This popped up on my phone today – one year ago we had just moved into the acreage. The hubs was in the yard cleaning up his little fishing boat to get it ready for winter and he looked up to see this fellow wandering across the driveway. “Bullwinkle” was to be a semi-regular visitor.
He first appeared in our garden when we were new to the neighbourhood and still caught up with romance of the idea of living out of town. We were excited to have ample space for the boys to play and wandered our newly-acquired acres dreaming of tree-forts and rope swings in years to come.
We caught glimpses of the moose gliding through the trees on his impossibly long legs as we prepared our first, and as it turned out only, house party.
He left his unmistakable imprint in the snow in the midst of winter when we struggled with isolation, sickness and worry about living too far from our parents.
He appeared again with a friend in early spring, just as we made the decision to endure a second renovation and house move a mere six months after moving to the acreage.

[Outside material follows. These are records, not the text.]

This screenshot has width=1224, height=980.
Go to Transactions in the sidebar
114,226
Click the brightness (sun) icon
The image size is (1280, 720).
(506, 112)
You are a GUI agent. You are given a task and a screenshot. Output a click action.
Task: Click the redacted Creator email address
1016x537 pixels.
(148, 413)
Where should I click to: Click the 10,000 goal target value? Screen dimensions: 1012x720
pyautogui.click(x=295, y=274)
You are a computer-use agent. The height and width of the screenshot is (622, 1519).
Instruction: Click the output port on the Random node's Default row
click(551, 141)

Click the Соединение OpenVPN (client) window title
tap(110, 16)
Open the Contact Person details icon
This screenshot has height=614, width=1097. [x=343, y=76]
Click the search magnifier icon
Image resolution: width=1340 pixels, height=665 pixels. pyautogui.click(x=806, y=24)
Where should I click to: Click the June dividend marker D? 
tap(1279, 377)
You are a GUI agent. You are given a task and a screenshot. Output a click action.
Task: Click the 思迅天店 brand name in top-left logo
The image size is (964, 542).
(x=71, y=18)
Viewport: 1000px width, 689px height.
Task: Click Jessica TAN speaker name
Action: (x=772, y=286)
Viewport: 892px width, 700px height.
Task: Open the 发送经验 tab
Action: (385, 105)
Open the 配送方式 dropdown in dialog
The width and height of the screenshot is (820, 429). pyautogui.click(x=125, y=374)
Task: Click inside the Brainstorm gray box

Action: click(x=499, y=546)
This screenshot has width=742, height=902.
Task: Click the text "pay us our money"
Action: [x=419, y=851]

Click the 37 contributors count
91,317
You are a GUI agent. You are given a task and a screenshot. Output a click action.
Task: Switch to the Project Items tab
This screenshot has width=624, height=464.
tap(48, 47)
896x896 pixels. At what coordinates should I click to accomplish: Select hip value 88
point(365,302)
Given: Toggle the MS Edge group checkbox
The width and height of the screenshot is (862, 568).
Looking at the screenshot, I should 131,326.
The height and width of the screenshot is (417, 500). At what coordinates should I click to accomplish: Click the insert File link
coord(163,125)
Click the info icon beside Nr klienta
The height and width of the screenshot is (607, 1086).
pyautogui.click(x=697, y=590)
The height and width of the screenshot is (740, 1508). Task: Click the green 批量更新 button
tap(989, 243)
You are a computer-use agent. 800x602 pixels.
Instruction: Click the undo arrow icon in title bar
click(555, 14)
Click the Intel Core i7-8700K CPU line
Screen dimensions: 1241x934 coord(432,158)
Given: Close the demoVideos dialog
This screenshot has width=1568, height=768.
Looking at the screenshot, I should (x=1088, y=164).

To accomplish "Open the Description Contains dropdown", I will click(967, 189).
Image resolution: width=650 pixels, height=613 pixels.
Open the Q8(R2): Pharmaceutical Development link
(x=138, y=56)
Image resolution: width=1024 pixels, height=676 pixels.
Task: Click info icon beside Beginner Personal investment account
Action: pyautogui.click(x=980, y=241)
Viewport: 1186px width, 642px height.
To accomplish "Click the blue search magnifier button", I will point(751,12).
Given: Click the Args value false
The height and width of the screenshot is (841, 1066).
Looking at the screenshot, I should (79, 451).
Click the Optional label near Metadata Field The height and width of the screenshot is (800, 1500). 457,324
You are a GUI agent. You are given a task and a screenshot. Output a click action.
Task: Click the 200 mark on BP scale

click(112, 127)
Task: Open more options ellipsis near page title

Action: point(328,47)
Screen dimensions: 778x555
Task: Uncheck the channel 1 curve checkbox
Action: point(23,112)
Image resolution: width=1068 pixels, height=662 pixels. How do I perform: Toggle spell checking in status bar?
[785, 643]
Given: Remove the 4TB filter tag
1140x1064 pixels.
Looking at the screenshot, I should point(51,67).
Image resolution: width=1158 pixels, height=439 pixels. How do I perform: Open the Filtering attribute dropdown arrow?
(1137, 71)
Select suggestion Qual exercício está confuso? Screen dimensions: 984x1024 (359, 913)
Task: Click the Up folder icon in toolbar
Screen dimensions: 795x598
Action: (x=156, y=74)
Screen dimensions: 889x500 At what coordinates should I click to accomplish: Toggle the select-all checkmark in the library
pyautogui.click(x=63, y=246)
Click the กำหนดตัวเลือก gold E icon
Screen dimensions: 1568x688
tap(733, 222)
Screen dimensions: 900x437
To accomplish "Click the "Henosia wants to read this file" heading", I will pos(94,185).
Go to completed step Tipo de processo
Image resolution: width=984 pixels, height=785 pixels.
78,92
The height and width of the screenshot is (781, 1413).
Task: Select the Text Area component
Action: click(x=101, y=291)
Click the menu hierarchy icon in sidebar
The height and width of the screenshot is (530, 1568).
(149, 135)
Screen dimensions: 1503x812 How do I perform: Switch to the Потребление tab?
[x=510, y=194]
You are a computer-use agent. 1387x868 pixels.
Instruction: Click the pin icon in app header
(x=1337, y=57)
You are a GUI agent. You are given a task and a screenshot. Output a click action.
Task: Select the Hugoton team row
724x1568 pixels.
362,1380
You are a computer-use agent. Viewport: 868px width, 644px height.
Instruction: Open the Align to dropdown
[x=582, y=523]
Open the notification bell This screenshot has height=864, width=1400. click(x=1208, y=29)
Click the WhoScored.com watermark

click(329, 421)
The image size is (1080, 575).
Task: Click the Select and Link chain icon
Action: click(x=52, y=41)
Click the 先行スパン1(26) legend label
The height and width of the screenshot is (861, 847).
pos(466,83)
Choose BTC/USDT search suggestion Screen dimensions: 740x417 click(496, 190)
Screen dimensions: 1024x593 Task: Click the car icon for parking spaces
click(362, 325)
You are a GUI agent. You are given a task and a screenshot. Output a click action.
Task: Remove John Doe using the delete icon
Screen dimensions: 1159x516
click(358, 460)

Whenever he arrived, we corralled the dogs in the house and watched through the windows as the huge creature made his way slowly, serenely through our garden. He was everything that was wonderful, and everything that was worrying about living out of town: a majestic enigma, unimaginably powerful and dangerously unpredictable. He always appeared without warning, a dark spectre staying for hours or minutes and then disappearing into the cover of the bush from whence he had come.
Over the summer, while we renovated and moved into our new home, we could often hear him through the leafy foliage and catch whiffs of his unmistakable salty breath. When we handed over the keys and bid our country home adieu, we warned the new owners to be watchful for our friend, the curious ungulate who occasionally came to say hello.
Like so many things about living away from the city, we will miss the idea of him more than the reality. He was a novelty, a remarkable sight, but one whose presence necessitated caution and more work, worry and inconvenience than we could have planned for.
The new house is in the centre of the city, but it overlooks the river valley, a vibrant corridor of green that connects the Rocky Mountains to the prairies and beyond. There are mornings when I find coyote trails on our front lawn, evidence of deer and porcupine; we know there are even bobcat and cougar lurking somewhere under the shadows of the trees just beyond our front door. Here, the wild and the wonderful are close enough to enjoy, but not so far away from everything else as to be a concern. And that, we have learned in the past year, is the right balance for us.